* [Location data for elements and text]:
:::::
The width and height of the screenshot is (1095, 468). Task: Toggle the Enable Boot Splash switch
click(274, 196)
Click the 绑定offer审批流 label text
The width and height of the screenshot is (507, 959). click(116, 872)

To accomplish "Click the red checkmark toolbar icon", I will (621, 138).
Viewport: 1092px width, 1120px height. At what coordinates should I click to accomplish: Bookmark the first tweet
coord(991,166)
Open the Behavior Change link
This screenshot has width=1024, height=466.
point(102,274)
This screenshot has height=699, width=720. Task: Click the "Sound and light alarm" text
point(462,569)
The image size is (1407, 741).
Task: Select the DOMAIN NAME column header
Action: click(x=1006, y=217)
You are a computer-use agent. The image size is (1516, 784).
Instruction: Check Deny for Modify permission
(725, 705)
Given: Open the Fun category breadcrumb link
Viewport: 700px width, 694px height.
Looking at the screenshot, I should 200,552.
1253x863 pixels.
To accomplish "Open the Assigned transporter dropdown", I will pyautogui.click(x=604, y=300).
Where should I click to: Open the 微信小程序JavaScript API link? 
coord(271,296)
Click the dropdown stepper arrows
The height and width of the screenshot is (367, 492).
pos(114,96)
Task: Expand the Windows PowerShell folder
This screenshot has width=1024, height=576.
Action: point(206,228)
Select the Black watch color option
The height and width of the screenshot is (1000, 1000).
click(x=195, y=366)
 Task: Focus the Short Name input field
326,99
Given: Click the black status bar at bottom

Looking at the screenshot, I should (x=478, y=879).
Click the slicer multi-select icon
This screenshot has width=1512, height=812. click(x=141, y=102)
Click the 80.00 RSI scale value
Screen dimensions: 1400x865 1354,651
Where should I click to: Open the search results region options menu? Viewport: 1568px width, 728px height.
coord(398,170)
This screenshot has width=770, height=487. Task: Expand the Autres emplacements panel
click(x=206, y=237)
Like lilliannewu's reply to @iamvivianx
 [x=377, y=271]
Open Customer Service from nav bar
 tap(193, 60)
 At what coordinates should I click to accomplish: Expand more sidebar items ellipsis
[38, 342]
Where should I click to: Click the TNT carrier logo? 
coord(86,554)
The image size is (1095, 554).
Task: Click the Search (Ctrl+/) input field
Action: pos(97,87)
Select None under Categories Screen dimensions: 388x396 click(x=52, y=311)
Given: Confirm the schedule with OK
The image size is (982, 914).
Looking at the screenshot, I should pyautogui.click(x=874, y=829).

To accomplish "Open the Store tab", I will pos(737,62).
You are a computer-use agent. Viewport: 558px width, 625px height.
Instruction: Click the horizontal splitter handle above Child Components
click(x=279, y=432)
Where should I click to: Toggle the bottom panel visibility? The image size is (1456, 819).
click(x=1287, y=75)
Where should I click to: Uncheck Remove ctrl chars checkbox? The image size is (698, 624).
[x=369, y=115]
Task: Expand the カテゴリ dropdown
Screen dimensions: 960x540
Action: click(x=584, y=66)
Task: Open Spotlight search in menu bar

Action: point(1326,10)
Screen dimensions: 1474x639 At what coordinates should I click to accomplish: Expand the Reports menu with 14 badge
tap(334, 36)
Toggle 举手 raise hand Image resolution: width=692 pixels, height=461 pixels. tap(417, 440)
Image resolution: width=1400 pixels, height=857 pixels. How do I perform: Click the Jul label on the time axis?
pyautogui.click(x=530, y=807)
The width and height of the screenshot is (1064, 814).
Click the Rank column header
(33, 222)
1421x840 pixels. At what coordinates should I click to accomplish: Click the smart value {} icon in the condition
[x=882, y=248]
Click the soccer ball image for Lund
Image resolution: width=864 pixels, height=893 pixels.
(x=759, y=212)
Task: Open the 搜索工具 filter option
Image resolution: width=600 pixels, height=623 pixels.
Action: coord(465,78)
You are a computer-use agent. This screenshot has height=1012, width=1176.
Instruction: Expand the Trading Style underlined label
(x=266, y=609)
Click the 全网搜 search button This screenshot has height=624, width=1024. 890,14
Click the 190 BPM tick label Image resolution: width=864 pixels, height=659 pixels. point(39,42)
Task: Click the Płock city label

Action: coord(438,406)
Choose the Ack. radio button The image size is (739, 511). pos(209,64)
:::::
* [Aim of the exercise]:
Reproduce all of the records above line for line, without changing anything.

* [Task output]:
The width and height of the screenshot is (1095, 468). Task: Toggle the Enable Boot Splash switch
click(274, 196)
Click the 绑定offer审批流 label text
The width and height of the screenshot is (507, 959). click(116, 872)

To accomplish "Click the red checkmark toolbar icon", I will (621, 138).
Viewport: 1092px width, 1120px height. At what coordinates should I click to accomplish: Bookmark the first tweet
coord(991,166)
Open the Behavior Change link
This screenshot has width=1024, height=466.
point(102,274)
This screenshot has height=699, width=720. Task: Click the "Sound and light alarm" text
point(462,569)
The image size is (1407, 741).
Task: Select the DOMAIN NAME column header
Action: click(x=1006, y=217)
You are a computer-use agent. The image size is (1516, 784).
Instruction: Check Deny for Modify permission
(725, 705)
Given: Open the Fun category breadcrumb link
Viewport: 700px width, 694px height.
Looking at the screenshot, I should 200,552.
1253x863 pixels.
To accomplish "Open the Assigned transporter dropdown", I will pyautogui.click(x=604, y=300).
Where should I click to: Open the 微信小程序JavaScript API link? 
coord(271,296)
Click the dropdown stepper arrows
The height and width of the screenshot is (367, 492).
pos(114,96)
Task: Expand the Windows PowerShell folder
This screenshot has width=1024, height=576.
Action: point(206,228)
Select the Black watch color option
The height and width of the screenshot is (1000, 1000).
click(x=195, y=366)
 Task: Focus the Short Name input field
326,99
Given: Click the black status bar at bottom

Looking at the screenshot, I should (x=478, y=879).
Click the slicer multi-select icon
This screenshot has width=1512, height=812. click(x=141, y=102)
Click the 80.00 RSI scale value
Screen dimensions: 1400x865 1354,651
Where should I click to: Open the search results region options menu? Viewport: 1568px width, 728px height.
coord(398,170)
This screenshot has width=770, height=487. Task: Expand the Autres emplacements panel
click(x=206, y=237)
Like lilliannewu's reply to @iamvivianx
 [x=377, y=271]
Open Customer Service from nav bar
 tap(193, 60)
 At what coordinates should I click to accomplish: Expand more sidebar items ellipsis
[38, 342]
Where should I click to: Click the TNT carrier logo? 
coord(86,554)
The image size is (1095, 554).
Task: Click the Search (Ctrl+/) input field
Action: pos(97,87)
Select None under Categories Screen dimensions: 388x396 click(x=52, y=311)
Given: Confirm the schedule with OK
The image size is (982, 914).
Looking at the screenshot, I should pyautogui.click(x=874, y=829).

To accomplish "Open the Store tab", I will pos(737,62).
You are a computer-use agent. Viewport: 558px width, 625px height.
Instruction: Click the horizontal splitter handle above Child Components
click(x=279, y=432)
Where should I click to: Toggle the bottom panel visibility? The image size is (1456, 819).
click(x=1287, y=75)
Where should I click to: Uncheck Remove ctrl chars checkbox? The image size is (698, 624).
[x=369, y=115]
Task: Expand the カテゴリ dropdown
Screen dimensions: 960x540
Action: click(x=584, y=66)
Task: Open Spotlight search in menu bar

Action: point(1326,10)
Screen dimensions: 1474x639 At what coordinates should I click to accomplish: Expand the Reports menu with 14 badge
tap(334, 36)
Toggle 举手 raise hand Image resolution: width=692 pixels, height=461 pixels. tap(417, 440)
Image resolution: width=1400 pixels, height=857 pixels. How do I perform: Click the Jul label on the time axis?
pyautogui.click(x=530, y=807)
The width and height of the screenshot is (1064, 814).
Click the Rank column header
(33, 222)
1421x840 pixels. At what coordinates should I click to accomplish: Click the smart value {} icon in the condition
[x=882, y=248]
Click the soccer ball image for Lund
Image resolution: width=864 pixels, height=893 pixels.
(x=759, y=212)
Task: Open the 搜索工具 filter option
Image resolution: width=600 pixels, height=623 pixels.
Action: coord(465,78)
You are a computer-use agent. This screenshot has height=1012, width=1176.
Instruction: Expand the Trading Style underlined label
(x=266, y=609)
Click the 全网搜 search button This screenshot has height=624, width=1024. 890,14
Click the 190 BPM tick label Image resolution: width=864 pixels, height=659 pixels. point(39,42)
Task: Click the Płock city label

Action: coord(438,406)
Choose the Ack. radio button The image size is (739, 511). pos(209,64)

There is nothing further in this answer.